Il n'y avait dans les paroles du Prince nulle agressivité. Il ne s'agissait pas de réprobation. C'était un homme qui ne pouvait exprimer ses réels sentiments, comme avait put l'être durant de nombreuses années le Duc de Vendôme... Avant qu'il ne rencontre Agnès Ducoroy. Elle l'avait mis à nu. Il n'était plus en mesure d'écraser ses émotions, les vifs éclats d'amour grandissant, le pourchassant jusque dans la nuit. Edouard était à présent marqué d'un désir sauvage, mêlé d'un souhait sensuel, proclamant un désespoir à la faire sienne. Il balbutia dans une voix percée de quintécense, peut-être bien atteint d'éthanol :


- J'ai échoué en tant qu'espion de guerre pour sa majesté, car j'ai sauvé cette femme. J'aurai pue l'abandonner à devenir princesse de France, à s'unir avec le Roi d'Espagne, ou à se repentir dans un monastère... J'aurai pue m'en débarrasser pour toute une vie. Mais j'en étais incapable. Je l'ai emporté avec moi par égoïsme et à présent je vous demande pardon pour mon échec. Je ne mérite pas d'être un de vos généraux. J'accepterai tout châtiment qu'il vous soit d'envisager.

Le Prince de condé finit son verre d'Alcool. Il déposa une nouvelle fois sa main contre l'épaule d'Edouard. La force apportée n'était pas celle d'une punition, mais d'un geste purement amical.


- Regrettes-tu de l'avoir sauvé, au détriment de ton statue d'espion que je t'avais accordé ?


Non. Edouard n'avait pas besoin de prononcer cette négation à l'oral pour que le Prince puisse en comprendre le sens. Pour rien au monde il n'aurait prononcé de remords envers cette femme qui avait bouleversé sa vie. Elle n'y était pas entrée progressivement... Il lui paraissait qu'elle avait entrouvrit les portes de son âme avec une élégance déconcertante, et une facilité à lui ôter les mots.


De ses doigts fins, féminins, à caresser sa chaire en frissons, elle avait saisi la poignée de son être et en avait rompu la serrure d'un coup brusque.
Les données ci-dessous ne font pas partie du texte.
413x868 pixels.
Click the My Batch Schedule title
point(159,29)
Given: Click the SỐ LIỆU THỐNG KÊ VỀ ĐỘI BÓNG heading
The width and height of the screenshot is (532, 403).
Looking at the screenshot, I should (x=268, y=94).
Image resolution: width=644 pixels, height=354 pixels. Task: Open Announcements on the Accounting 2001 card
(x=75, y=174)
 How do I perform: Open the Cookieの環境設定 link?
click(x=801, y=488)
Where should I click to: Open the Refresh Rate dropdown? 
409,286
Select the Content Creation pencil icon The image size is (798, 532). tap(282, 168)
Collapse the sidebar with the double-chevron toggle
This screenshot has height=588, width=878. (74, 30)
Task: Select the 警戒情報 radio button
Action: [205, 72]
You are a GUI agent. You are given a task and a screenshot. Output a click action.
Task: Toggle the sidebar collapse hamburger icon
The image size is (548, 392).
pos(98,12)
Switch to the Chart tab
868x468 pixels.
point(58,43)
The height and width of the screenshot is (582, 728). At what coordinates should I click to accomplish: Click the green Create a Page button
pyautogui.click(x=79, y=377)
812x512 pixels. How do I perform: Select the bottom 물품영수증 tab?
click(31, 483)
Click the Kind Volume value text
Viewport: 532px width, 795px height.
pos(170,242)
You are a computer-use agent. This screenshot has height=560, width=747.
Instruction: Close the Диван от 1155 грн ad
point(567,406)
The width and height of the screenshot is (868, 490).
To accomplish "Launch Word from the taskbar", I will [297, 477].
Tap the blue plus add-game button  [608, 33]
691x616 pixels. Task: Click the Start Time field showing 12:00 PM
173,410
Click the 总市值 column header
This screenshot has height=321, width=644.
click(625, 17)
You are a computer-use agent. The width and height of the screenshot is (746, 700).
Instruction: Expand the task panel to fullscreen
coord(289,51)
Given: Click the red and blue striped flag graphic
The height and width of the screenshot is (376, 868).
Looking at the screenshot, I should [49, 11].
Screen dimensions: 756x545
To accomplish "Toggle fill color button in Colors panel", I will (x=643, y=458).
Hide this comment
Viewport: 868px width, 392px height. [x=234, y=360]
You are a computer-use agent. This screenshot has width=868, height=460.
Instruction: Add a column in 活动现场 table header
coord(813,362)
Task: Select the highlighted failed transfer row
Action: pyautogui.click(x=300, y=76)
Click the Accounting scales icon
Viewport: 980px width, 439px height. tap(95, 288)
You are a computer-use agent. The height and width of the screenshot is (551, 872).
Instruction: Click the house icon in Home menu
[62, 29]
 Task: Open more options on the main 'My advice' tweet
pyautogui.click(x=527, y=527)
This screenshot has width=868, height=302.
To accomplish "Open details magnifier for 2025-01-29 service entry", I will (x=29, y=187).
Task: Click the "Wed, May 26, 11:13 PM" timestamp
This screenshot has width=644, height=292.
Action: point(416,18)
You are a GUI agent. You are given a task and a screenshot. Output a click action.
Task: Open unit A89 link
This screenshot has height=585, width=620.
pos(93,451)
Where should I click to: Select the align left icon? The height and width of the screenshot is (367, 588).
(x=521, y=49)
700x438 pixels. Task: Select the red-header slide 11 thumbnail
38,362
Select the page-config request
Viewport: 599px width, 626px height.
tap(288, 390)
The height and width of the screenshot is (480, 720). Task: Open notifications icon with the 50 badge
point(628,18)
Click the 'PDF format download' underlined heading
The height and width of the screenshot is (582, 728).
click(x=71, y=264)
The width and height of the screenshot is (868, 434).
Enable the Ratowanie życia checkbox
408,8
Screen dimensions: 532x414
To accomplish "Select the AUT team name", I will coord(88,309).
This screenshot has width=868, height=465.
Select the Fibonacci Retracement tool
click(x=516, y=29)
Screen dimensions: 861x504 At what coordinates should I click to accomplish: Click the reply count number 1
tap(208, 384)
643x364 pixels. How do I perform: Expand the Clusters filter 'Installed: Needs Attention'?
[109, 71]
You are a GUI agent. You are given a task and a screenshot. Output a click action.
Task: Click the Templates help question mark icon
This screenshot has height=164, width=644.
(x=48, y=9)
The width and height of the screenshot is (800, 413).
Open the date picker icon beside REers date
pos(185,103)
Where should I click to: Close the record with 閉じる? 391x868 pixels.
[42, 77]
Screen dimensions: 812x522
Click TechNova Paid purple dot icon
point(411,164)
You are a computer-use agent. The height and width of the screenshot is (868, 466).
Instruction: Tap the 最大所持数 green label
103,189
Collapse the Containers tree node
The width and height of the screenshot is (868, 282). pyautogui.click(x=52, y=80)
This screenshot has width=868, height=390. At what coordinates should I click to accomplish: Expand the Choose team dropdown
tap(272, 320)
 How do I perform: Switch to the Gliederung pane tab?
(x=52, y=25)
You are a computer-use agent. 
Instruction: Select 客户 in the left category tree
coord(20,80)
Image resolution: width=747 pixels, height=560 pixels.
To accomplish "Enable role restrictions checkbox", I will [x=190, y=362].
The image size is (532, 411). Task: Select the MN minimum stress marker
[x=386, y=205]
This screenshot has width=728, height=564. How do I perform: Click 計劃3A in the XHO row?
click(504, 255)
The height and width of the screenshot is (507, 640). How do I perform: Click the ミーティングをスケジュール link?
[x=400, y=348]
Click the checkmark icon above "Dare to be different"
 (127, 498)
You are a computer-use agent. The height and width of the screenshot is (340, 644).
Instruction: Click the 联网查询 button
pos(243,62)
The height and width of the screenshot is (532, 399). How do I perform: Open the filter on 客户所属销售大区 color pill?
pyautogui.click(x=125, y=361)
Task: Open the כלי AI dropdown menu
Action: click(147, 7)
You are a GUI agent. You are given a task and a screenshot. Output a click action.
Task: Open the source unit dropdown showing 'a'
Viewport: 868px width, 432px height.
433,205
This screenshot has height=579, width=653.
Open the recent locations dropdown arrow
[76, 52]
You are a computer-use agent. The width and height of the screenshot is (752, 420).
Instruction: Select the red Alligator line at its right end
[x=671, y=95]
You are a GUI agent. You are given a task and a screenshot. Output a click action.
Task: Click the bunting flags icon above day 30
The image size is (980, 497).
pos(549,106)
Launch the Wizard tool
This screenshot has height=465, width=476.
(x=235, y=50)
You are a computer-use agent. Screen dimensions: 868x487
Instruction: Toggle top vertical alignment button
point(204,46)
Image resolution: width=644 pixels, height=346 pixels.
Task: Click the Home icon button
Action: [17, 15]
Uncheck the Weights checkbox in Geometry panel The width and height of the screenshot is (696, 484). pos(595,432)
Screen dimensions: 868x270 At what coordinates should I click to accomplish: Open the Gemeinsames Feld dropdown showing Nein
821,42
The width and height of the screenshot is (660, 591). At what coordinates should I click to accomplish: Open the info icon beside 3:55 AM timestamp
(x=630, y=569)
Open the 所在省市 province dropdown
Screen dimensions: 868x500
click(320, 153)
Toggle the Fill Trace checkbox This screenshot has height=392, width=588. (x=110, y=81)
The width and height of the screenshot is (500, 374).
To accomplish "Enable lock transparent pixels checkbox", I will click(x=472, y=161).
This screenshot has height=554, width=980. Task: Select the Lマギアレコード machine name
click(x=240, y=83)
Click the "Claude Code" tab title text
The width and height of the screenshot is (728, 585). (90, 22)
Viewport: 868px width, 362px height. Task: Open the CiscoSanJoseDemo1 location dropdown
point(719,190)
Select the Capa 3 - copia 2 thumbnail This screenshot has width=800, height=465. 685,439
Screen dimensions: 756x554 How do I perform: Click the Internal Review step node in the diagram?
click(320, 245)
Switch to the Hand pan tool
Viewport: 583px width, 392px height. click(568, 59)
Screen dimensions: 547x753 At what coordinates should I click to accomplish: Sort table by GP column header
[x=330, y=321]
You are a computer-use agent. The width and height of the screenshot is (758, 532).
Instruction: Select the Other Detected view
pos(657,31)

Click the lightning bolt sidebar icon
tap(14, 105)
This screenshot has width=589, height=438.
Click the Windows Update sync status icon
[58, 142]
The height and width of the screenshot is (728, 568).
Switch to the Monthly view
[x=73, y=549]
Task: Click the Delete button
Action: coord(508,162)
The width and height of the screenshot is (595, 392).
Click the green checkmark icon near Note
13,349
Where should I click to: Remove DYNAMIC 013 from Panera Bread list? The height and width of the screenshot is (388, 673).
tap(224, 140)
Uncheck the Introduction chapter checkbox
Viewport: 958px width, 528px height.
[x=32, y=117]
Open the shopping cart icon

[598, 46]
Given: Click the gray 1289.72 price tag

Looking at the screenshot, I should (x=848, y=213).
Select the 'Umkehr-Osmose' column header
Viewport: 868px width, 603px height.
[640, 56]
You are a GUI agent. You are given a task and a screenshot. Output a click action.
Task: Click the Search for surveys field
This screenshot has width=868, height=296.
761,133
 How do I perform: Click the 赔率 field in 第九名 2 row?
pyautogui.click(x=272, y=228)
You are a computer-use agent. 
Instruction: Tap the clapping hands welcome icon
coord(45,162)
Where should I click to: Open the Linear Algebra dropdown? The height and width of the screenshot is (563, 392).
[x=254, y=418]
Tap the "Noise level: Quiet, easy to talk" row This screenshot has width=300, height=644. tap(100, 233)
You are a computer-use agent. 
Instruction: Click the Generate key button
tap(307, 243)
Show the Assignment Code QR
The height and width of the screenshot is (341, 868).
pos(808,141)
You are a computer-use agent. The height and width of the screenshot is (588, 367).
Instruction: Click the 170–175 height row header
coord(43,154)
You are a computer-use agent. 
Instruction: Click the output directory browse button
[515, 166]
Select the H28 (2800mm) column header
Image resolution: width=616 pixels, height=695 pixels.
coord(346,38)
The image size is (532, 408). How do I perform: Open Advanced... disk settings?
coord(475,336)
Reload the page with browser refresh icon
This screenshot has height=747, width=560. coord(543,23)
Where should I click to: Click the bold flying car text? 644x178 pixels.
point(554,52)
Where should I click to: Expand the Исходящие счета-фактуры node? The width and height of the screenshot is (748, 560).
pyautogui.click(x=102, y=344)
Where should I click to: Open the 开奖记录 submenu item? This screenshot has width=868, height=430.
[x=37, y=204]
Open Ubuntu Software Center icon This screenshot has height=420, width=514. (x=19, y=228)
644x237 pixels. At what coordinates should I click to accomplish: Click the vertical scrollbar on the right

Ce qui n'avait été que froideur et esprit sanglant, devenait une tendresse incommensurable... Il ne s'était jamais pensée capable d'éprouver une telle intensité de sentiment envers qui que ce soit. Il projetait sans cesse le sang et la mort sur autrui. Mais elle, il n'y avait pas la moindre colère, ne serait-ce qu'un infime doute... Il en avait même peur, tant son corps de guerrier pourrait la rompre. Sans le vouloir, il pourrait la briser.


- Épouse-la, Edouard. Tu es mon général le plus valeureux et mon ami le plus fidèle. Mais je ne peux pas te garder indéfiniment à mes côtés, pour moi seul. Tu es un homme amoureux. Marie-la demain et envoie les draps tachés de sang au château de Fontainebleau. Une princesse sans virginité n'est plus rien. Elle sera ta femme.